Dal 2 al 4 ottobre. I giorni successivi li trascorro passando sempre meno tempo a letto e facendo sempre più frequenti le mie passeggiate in corridoio, decido di indossare pantaloni camicia e scarpe quando non sono a letto e di ricevere la visita di alcuni amici sempre seduto in poltrona e mai a letto. Mi stanco un po’ ma il piacere di non stare in pigiama e ciabatte e il senso di normalità che ne deriva vale un po’ di stanchezza.
Il 3 mi rendo conto di avere ancora difficoltà a riprendere l’attività intestinale, il 4 mattina mi prescrivono un cucchiaio si sciroppo (Levolac) prima dei pasti, ne ho preso solo uno prima i pranzo al pomeriggio finalmente il mio intestino si era svegliato.
Molto della riduzione del dolore la devo al fatto di indossare un tutore sternale quando non sono a letto, questo tutore fissato al mio sterno con un sistema elastico che fascia anche la schiena mi permette di fare movimenti con sicurezza e senza sentire particolare dolore e – cosa fantastica – mi permette di tossire senza sentire molto dolore e potendomi portare la mani al petto con maggiore sicurezza. I colpi di tosse e ancora di più gli starnuti fanno male, sentite una fitta allo sterno che dura pochi secondi ma vi ricorda perfettamente che avete subito un intervento. Attenzione anche a ridere, meno doloroso dello starnuto, ma un pochino fa male, in questo invitate viene a farvi vista dall’astenersi da barzellette e battutine varie :)

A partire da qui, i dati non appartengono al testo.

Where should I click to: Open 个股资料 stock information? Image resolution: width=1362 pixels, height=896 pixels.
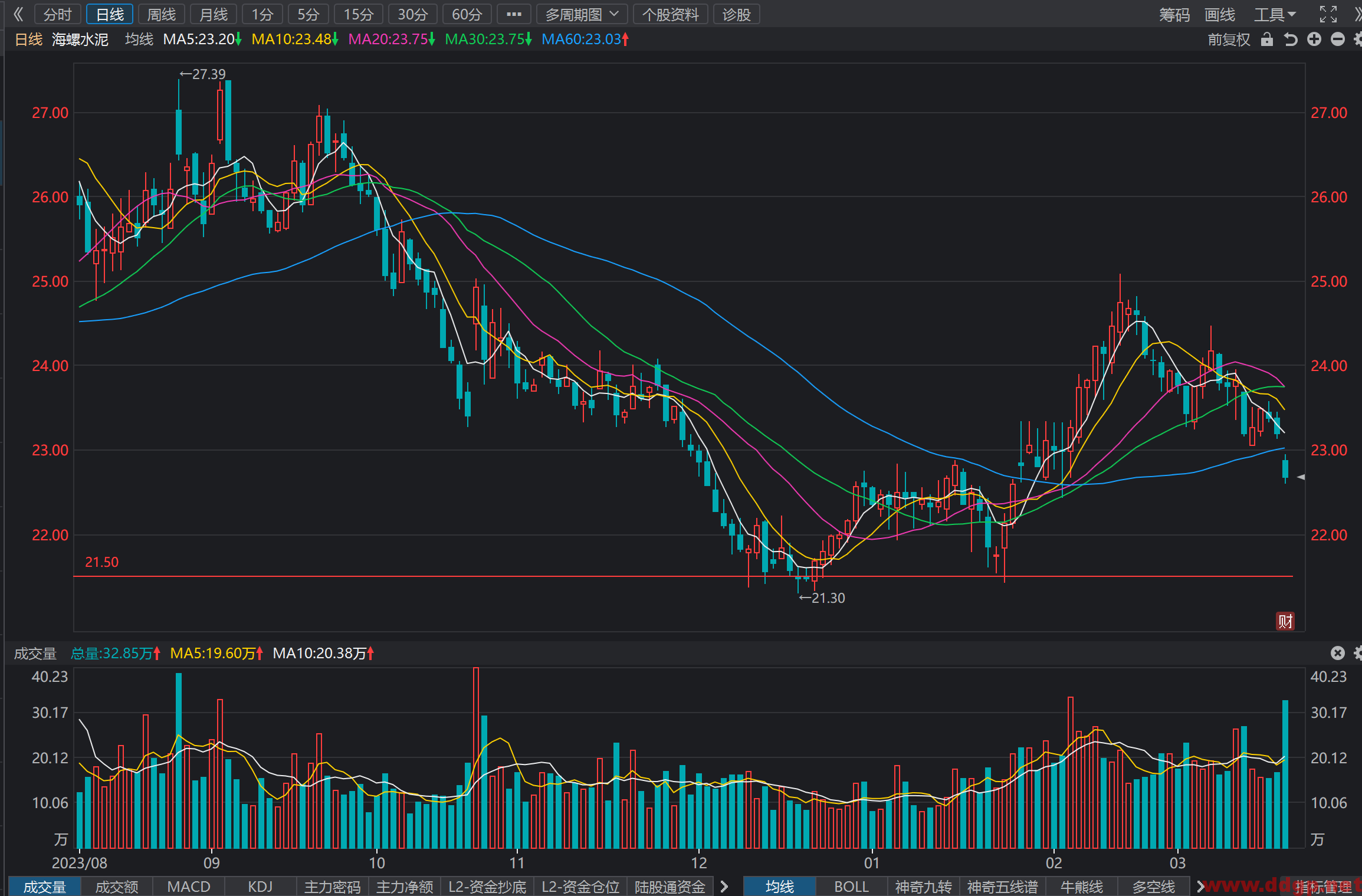(x=671, y=14)

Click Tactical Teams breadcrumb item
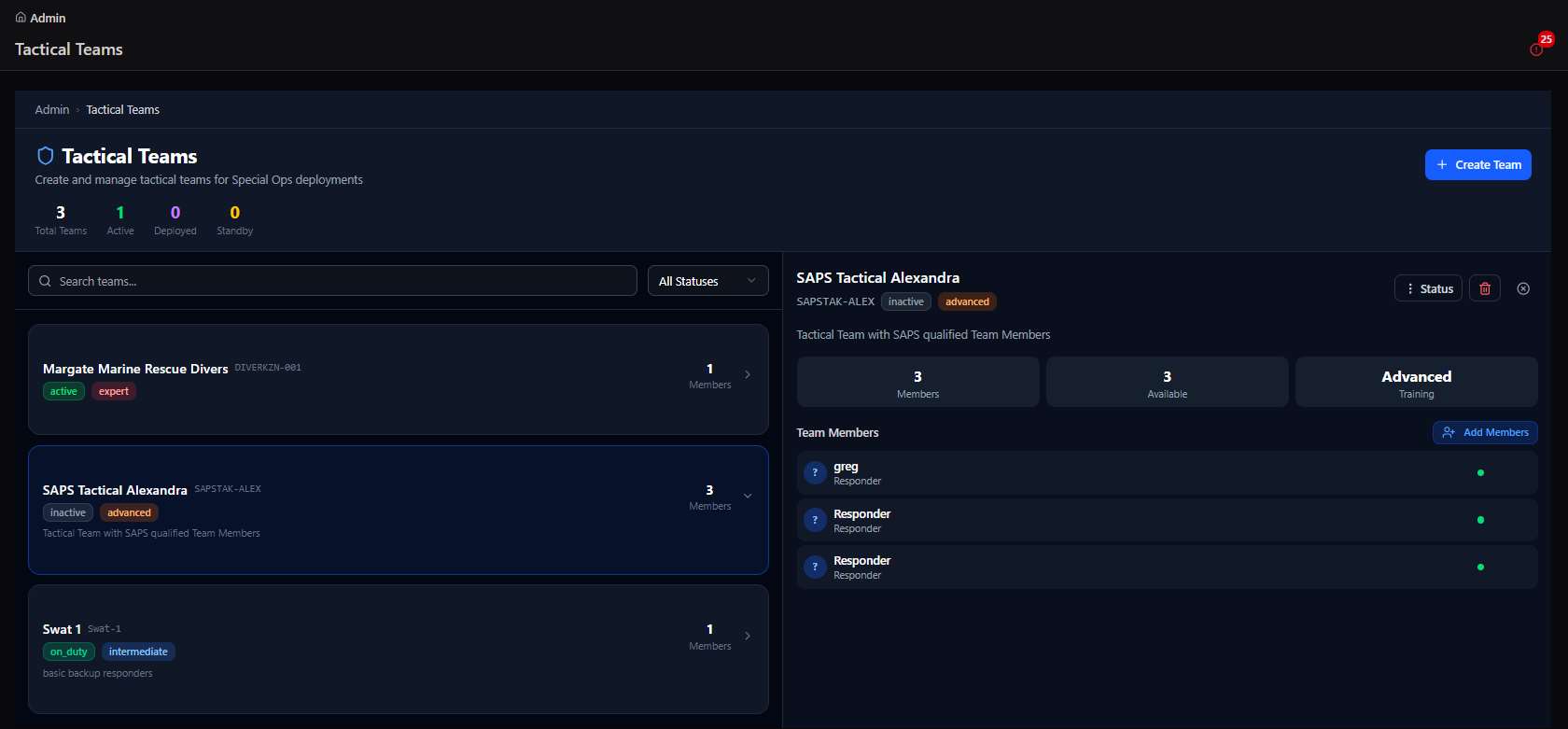(123, 109)
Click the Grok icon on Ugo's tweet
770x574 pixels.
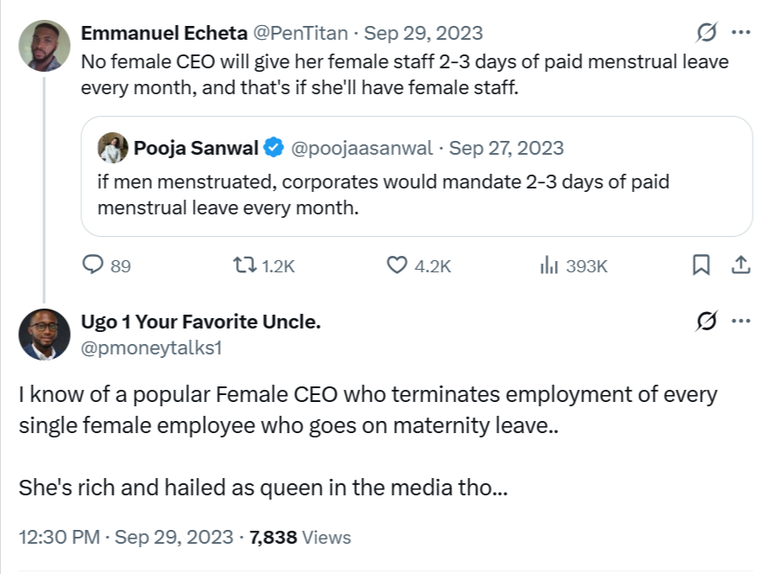[x=704, y=321]
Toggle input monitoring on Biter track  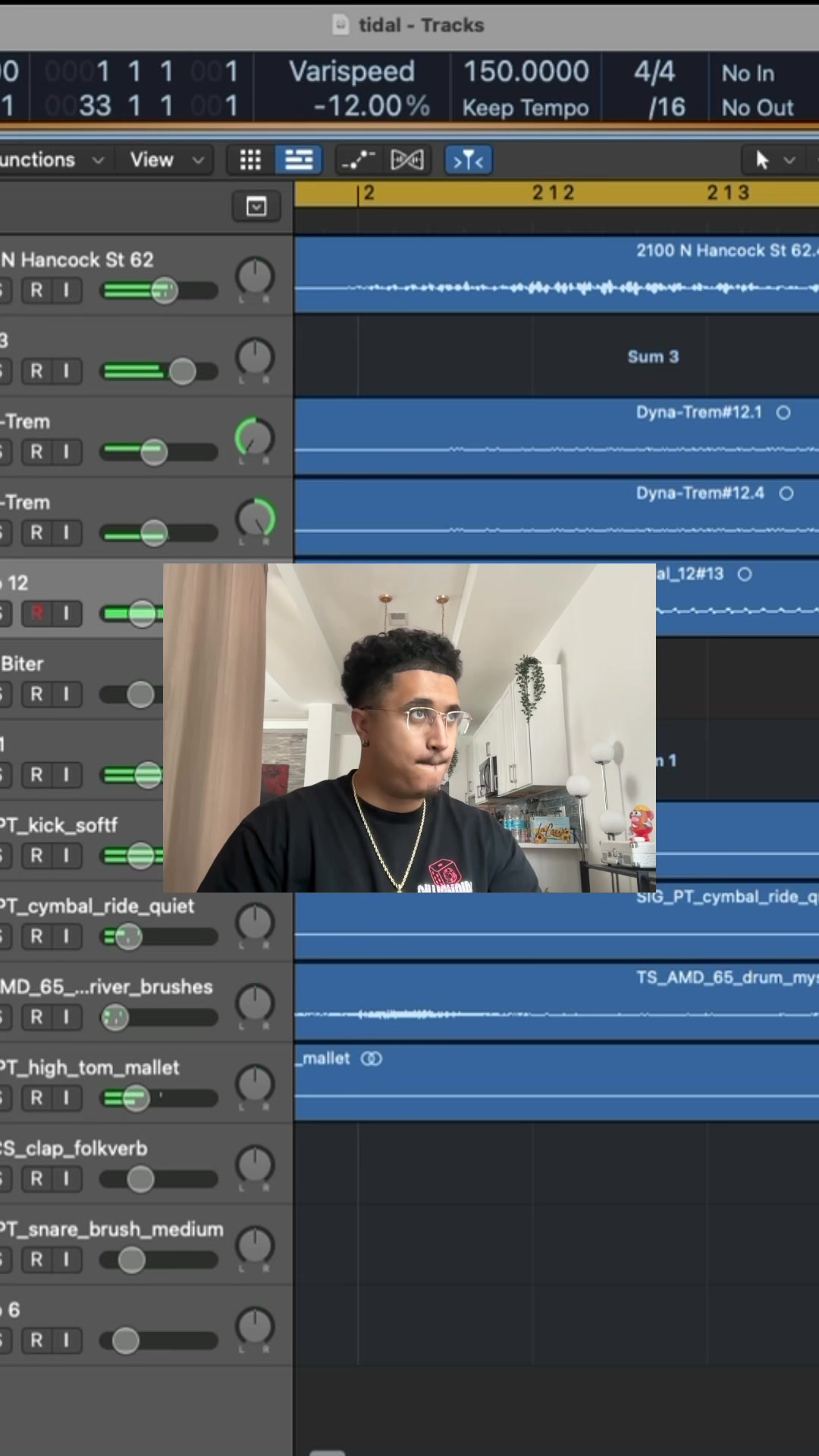click(67, 694)

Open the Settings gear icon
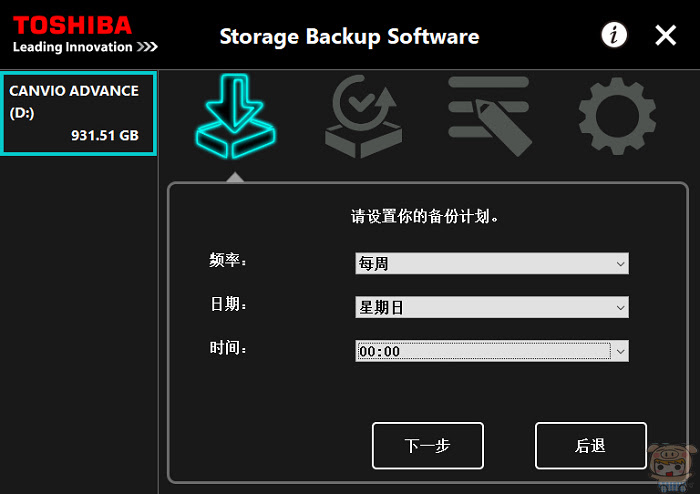[x=617, y=116]
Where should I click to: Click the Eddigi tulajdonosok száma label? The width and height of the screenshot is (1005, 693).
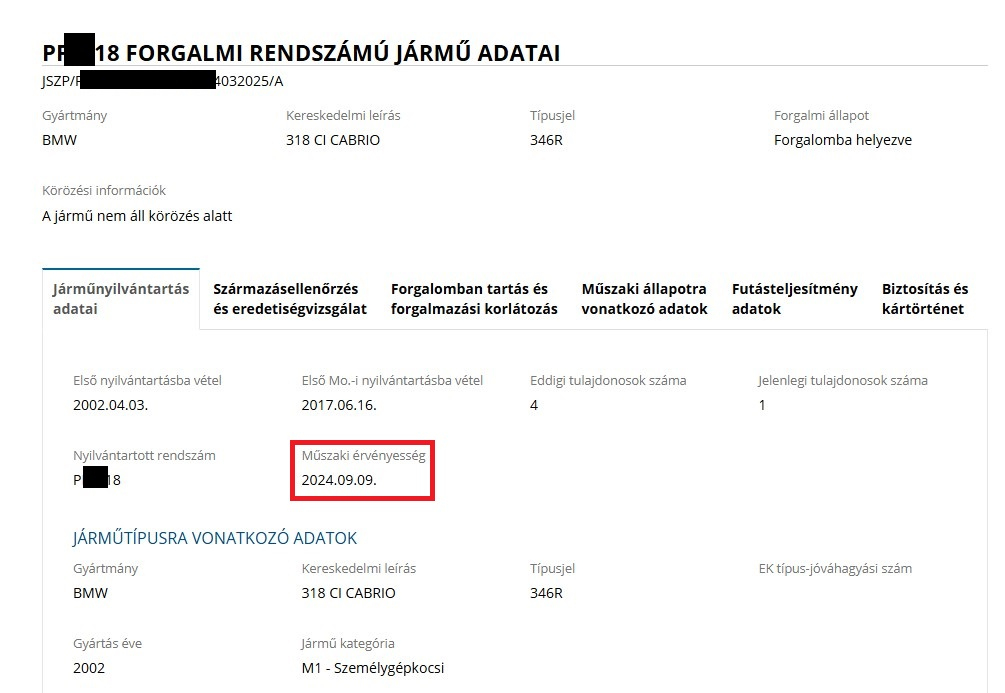[608, 380]
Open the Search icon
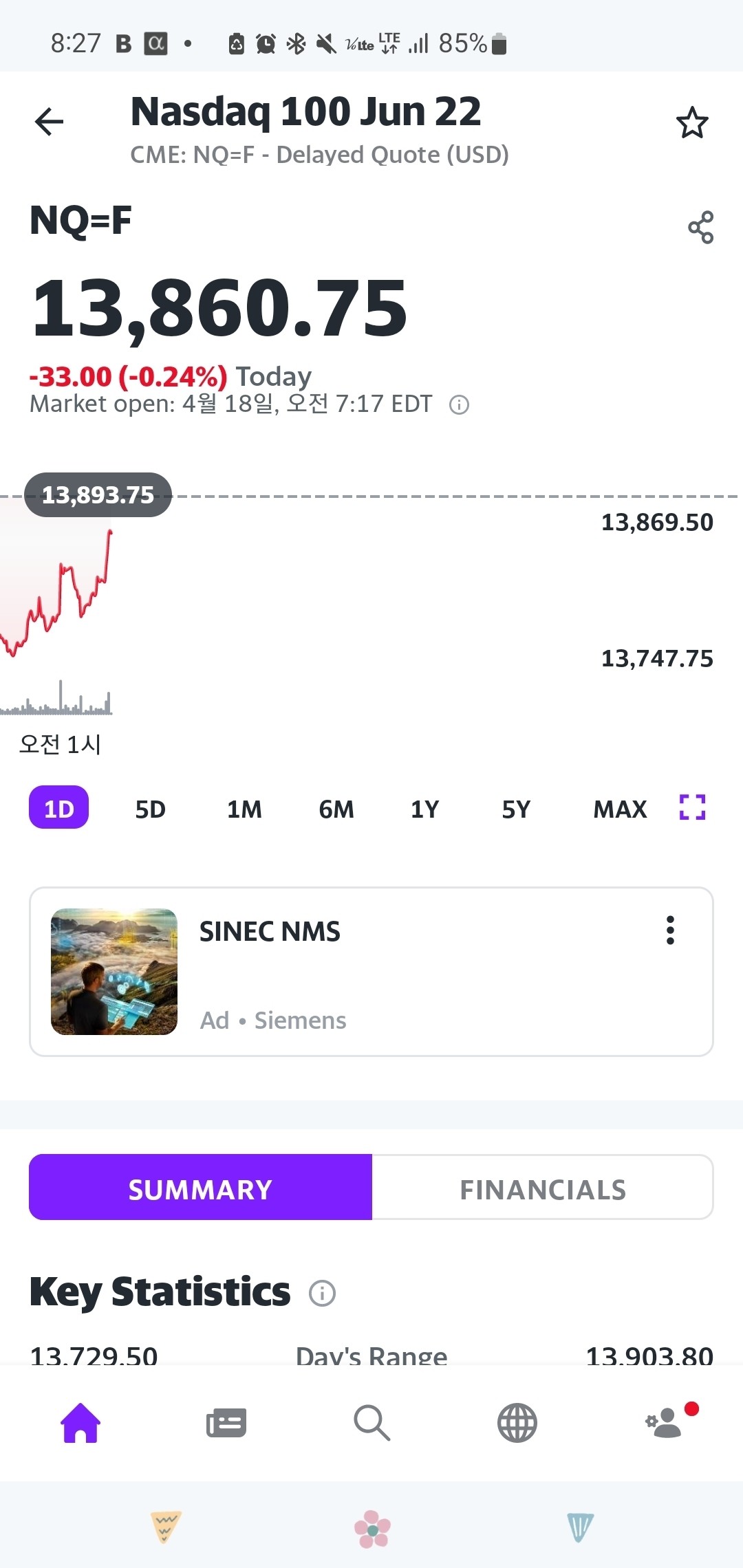 coord(372,1422)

Mi vengono fatti regolarmente prelievi di sangue e radiografie al torace, e mi viene somministrata la terapia farmacologica, il dolore è sotto controllo e progressivamente riduco gli antidolorifici.
Ho iniziato a studiare tutto il possibile sulla mia malattia e tutti i dettagli del mio intervento con particolare attenzione al post operatorio e a ciò che io avrei potuto fare per migliorare la perfomance e le possibilità di successo dell’imminente intervento.